Uma revista de circulação nacional definir em um texto que a mulher ideal é aquela recatada, que se veste de forma discreta, estudou o suficiente - mas prefere cuidar da casa - e seu grande sonho na vida é ter filhos, faz com que anos de feminismo sejam jogados fora. Não, não é errado querer cuidar da casa. A questão do feminismo é defender que cada mulher pode ser aquilo que ela quer: seja dona de casa, seja dona de empresa ou dona do mundo. Assim como o homem. Não existe mulher ideal, não existe padrão. Somos seres humanos, que se comportam de forma diferente em seus núcleos, e definir um padrão para o comportamento de todos, como o feito pela revista Veja, é limitar demais uma sociedade moderna. Porque não basta a delimitação do papel de Marcela Temer. Ainda precisou taxar o vice-presidente Michel Temer como um "homem de sorte" por "possuir" uma mulher assim. Como se fosse um simples troféu, para ser deixado em sua prateleira e mostrado para amigos na hora de se vangloriar.

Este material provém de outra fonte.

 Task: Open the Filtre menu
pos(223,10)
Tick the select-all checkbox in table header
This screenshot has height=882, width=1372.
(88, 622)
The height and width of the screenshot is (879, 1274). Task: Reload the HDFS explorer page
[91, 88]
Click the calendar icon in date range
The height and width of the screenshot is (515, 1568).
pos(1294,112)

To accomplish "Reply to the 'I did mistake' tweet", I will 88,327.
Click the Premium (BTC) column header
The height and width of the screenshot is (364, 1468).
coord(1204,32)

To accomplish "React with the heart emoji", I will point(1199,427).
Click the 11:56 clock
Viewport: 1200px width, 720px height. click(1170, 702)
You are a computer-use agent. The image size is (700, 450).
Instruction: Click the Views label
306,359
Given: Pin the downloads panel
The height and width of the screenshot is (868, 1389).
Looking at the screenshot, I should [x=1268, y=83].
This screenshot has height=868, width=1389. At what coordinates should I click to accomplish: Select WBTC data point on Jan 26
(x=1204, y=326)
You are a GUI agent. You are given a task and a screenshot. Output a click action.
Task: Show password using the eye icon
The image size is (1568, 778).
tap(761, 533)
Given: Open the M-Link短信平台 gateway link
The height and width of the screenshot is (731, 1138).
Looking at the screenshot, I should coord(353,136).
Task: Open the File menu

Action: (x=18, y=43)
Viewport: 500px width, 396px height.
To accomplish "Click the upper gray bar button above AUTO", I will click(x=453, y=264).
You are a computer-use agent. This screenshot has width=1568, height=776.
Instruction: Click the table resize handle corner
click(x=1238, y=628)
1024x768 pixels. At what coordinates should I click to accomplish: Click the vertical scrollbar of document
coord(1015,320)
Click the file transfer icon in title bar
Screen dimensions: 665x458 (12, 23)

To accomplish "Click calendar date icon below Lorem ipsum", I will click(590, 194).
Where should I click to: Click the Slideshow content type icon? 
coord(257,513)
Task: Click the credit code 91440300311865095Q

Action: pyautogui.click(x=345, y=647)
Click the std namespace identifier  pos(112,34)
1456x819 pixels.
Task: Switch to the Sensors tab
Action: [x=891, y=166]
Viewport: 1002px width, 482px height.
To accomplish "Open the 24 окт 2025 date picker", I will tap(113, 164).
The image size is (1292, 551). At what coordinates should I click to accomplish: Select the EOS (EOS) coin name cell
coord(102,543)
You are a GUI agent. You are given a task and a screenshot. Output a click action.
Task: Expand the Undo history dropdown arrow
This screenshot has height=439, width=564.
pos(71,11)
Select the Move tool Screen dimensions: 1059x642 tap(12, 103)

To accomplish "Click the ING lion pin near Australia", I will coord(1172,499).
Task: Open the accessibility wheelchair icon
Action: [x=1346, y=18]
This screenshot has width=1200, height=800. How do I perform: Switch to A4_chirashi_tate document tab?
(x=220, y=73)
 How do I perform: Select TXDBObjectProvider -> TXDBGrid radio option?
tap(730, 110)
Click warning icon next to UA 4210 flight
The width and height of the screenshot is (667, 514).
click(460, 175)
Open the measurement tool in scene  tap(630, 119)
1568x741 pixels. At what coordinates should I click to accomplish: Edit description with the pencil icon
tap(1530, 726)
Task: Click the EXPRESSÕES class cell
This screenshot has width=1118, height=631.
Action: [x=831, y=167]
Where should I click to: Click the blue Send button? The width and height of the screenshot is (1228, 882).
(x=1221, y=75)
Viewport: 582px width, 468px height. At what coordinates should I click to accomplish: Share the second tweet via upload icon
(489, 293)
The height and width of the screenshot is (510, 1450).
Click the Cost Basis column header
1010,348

Direitos e deveres iguais, sem rótulos, sem idealizações, sem limitações. Sem preconceitos. Limitar a mulher à sombra do homem é retrógrado, machista e antiquado. Definir um modelo de mulher como o ideal e para montar um cenário político perfeito é diminuir o valor de todas nós na sociedade. Somos além das definições dadas pela revista. A própria Marcela é além de um perfil comentado pelo cabeleireiro. É preciso colocar a mulher no holofote, ouvir aquilo que ela pensa, dar voz às mulheres. Afinal, alguém lembrou de ouvir a Marcela? A questão nunca foi a quase-primeira-dama. Foi o machismo impresso em poucas linhas.


Porque somos todas belas, recatas, do lar, do bar, do mar e de onde mais quisermos, pois ninguém pode nos limitar.